PAGE TEXT:
☆ ☆ ☆

To give a bit more detail: active_connection_id_limit controls the maximum number of CIDs to ensure that the other end cannot force you to allocate a huge amount of memory to store the CIDs. This is still the same with use of a path ID; the only thing that is different is that you have to store a path ID in addition to the CID. However, controlling the max number of CIDs is still the way to control how much memory needs to be allocated.

Additional path state beyond the CIDs only need to be created when a path is actually opened. An endpoint needs to also control the maximum number of open paths, however, first of all active_connection_id_limit give a maximum for that as well and second when the same path ID is used in both direction each endpoint can control the number of maximum path individually without the need to communicate this to the other end by not issuing more path IDs.

In practice we should recommend that each endpoint locally decides how many paths it is willing to maintain at max and then we recommend to set the active_connection_id_limit parameter to local_max_path * 2 to still allow for migration on each path. Similarly the other end can look at the active_connection_id_limit parameter from the other peer and issue at least active_connection_id_limit/2 path ID if its own local limit allows that.

☆ ☆ ☆

DATA SECTION:
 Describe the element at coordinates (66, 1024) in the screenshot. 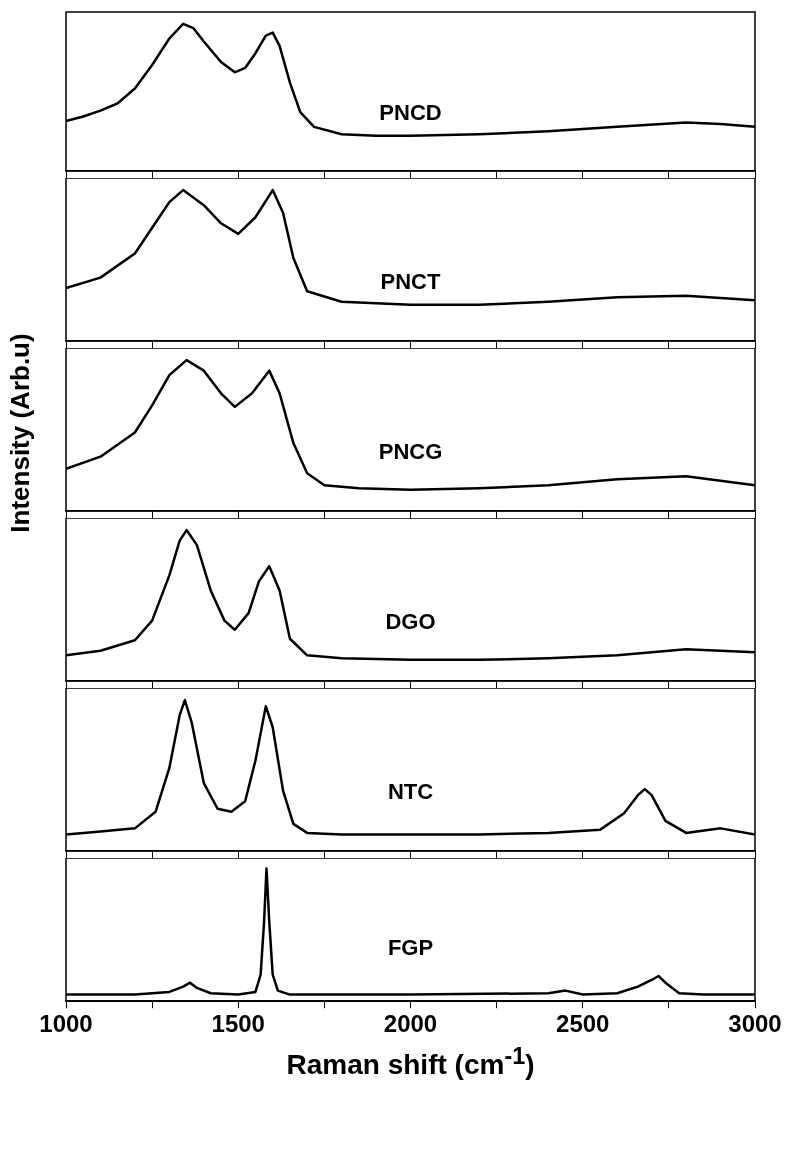

I see `x-tick-label: 1000` at that location.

☆ ☆ ☆

TASKS TO COMPLETE:
1 > Output everything in the passage on connection ID limits from "To give a bit" down to "more path IDs.".
2 > Extend the passage on connection ID limits and path IDs with the next part, starting after its final sentence.

RESULTS:
1 >
To give a bit more detail: active_connection_id_limit controls the maximum number of CIDs to ensure that the other end cannot force you to allocate a huge amount of memory to store the CIDs. This is still the same with use of a path ID; the only thing that is different is that you have to store a path ID in addition to the CID. However, controlling the max number of CIDs is still the way to control how much memory needs to be allocated.

Additional path state beyond the CIDs only need to be created when a path is actually opened. An endpoint needs to also control the maximum number of open paths, however, first of all active_connection_id_limit give a maximum for that as well and second when the same path ID is used in both direction each endpoint can control the number of maximum path individually without the need to communicate this to the other end by not issuing more path IDs.

2 >
About @MikeBishop point, I don't think it's really needed to control the active_connection_id_limit value very tightly. It's more important to have a limit at all. So if you select a value for multipath support and only get single path, you might get more CIDs then you need to but its the same amount of ressources you committed to. I don't think that is really a problem.

Note that in this case it would maybe also make sense to maintain only one sequence number space for all CIDs instead of per path. This question can be decided independently, even though it supports the same idea, I opened issue #371 for the this.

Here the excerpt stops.